--- Begin DOCUMENT EXTRACT ---

Transforming the data to match the word file
I suspect each application of this approach may vary so this method is tailored for the file I'm using. It is possible your attempt creates something identical, if that’s the case then the following should work for you too
To transform the data we need to do the following
- Create a column that groups each data point into a row
- Create a column that groups each data point into a column
- Pivot the data so it is displayed in columns and rows
- Tidy up any headers/helper columns so we're left with just the data we need
Column to group each data point into rows
The first 6 items in the above list are the items in the first row with the next 6 items in the next row. We need to have something in an adjacent column that can be used to group these items accordingly
First we'll add a new index column from 0 using the following ribbon option
Next we'll select the 'Index' column and then divide it by 6 using the 'Standard -> divide' options in the 'Transform' ribbon. Note these options are also in the 'new column' ribbon but we want to transform an existing column (not add a new column) so we use the ones in the 'transform' ribbon.
Next we'll use the 'round down' option in the same ribbon under 'rounding'
Now we have a column, that identifies the row number of the datapoint which matches the table in the word file. The last step is to rename the column to 'RowID'
Column to group each data point into columns
Now we have a column to identify the
Add another index column from zero
Next we'll add another column that multiplies the RowID column by 6
Next we'll need to select both the new index and the Multiplication columns and then in the 'add column' ribbon, select 'Standard, Subtract' which will create a new column which will contain the column number
Rename the 'Subtraction' column to 'ColumnID'
Lastly delete the 'index' and 'multiplication columns
Pivot the data so its displayed in columns and rows
Now we have 3 columns, one with the data to display in each cell, another with the RowID and the third with the ColumnID we can pivot the data into a table.

--- End DOCUMENT EXTRACT ---

WHAT IS BEING ASKED: In the walkthrough on transforming data to match the Word file, what is the 'Subtraction' column renamed to?

--- Begin ENTRIES PROVIDED ---

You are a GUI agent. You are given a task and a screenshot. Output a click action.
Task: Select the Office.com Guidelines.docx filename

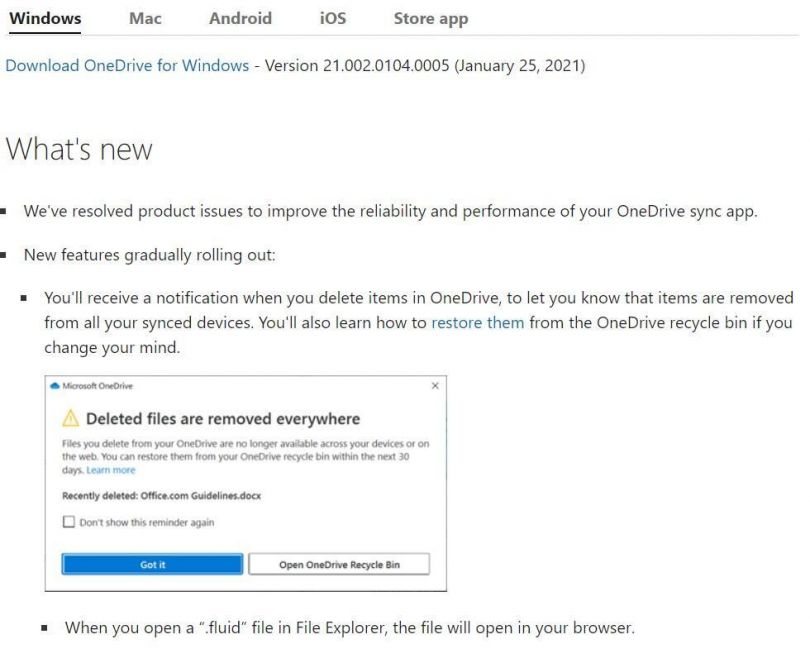(200, 494)
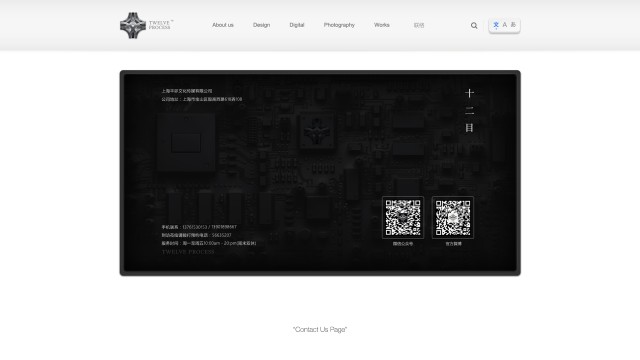Viewport: 640px width, 360px height.
Task: Click the Weibo QR code image
Action: click(x=453, y=218)
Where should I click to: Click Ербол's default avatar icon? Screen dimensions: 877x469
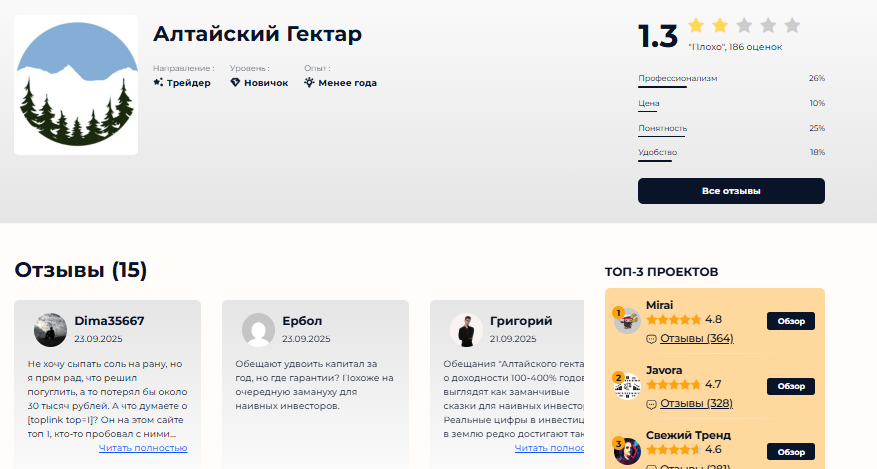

--- End ENTRIES PROVIDED ---

THE RESULT: ColumnID